#### Exercise prompt:
Return verbatim the line containing "Task: Open reporter 최형창's profile photo" together with all lines that follow it, through the end of the records.

#### Data:
• • • • •
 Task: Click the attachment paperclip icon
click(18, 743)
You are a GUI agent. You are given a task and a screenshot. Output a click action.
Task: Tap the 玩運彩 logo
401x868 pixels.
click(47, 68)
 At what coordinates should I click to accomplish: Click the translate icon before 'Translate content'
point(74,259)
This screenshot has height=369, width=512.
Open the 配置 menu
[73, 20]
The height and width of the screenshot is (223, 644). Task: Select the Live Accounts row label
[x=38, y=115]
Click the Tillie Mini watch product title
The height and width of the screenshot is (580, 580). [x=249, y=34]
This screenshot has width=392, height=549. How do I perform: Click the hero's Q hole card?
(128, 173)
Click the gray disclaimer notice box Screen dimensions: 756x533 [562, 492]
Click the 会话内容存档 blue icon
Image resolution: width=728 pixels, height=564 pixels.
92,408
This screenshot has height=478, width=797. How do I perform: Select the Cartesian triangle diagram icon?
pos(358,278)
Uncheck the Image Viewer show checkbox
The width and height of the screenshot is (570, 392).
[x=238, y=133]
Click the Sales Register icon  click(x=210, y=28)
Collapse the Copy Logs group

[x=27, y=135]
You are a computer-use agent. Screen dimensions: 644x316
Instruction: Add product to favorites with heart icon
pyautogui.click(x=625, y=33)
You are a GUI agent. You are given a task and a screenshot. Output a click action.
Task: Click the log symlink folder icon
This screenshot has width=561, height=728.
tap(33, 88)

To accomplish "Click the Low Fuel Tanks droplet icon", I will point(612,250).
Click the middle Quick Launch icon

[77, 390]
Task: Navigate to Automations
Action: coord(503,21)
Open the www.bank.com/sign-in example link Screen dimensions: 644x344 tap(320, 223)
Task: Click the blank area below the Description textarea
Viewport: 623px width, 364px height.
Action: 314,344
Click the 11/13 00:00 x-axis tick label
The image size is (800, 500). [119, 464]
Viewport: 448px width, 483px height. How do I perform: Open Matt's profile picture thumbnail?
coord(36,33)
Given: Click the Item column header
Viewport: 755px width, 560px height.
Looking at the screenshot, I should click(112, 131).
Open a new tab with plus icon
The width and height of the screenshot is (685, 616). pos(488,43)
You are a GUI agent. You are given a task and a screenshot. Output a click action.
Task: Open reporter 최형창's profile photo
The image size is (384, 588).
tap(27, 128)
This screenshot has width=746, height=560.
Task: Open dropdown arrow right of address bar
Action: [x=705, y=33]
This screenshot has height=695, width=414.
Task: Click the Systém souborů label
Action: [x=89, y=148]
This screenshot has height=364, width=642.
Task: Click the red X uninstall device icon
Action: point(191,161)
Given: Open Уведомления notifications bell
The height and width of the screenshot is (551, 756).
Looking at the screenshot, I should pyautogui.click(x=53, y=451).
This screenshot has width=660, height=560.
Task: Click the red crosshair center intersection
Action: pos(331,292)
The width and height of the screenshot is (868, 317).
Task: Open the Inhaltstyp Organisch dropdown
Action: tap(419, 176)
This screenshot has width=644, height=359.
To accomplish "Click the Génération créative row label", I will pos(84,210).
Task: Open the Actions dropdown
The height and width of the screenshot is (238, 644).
• • • • •
#### Completed task:
Task: Open reporter 최형창's profile photo
The image size is (384, 588).
tap(27, 128)
This screenshot has width=746, height=560.
Task: Open dropdown arrow right of address bar
Action: [x=705, y=33]
This screenshot has height=695, width=414.
Task: Click the Systém souborů label
Action: [x=89, y=148]
This screenshot has height=364, width=642.
Task: Click the red X uninstall device icon
Action: point(191,161)
Given: Open Уведомления notifications bell
The height and width of the screenshot is (551, 756).
Looking at the screenshot, I should pyautogui.click(x=53, y=451).
This screenshot has width=660, height=560.
Task: Click the red crosshair center intersection
Action: pos(331,292)
The width and height of the screenshot is (868, 317).
Task: Open the Inhaltstyp Organisch dropdown
Action: tap(419, 176)
This screenshot has width=644, height=359.
To accomplish "Click the Génération créative row label", I will pos(84,210).
Task: Open the Actions dropdown
The height and width of the screenshot is (238, 644).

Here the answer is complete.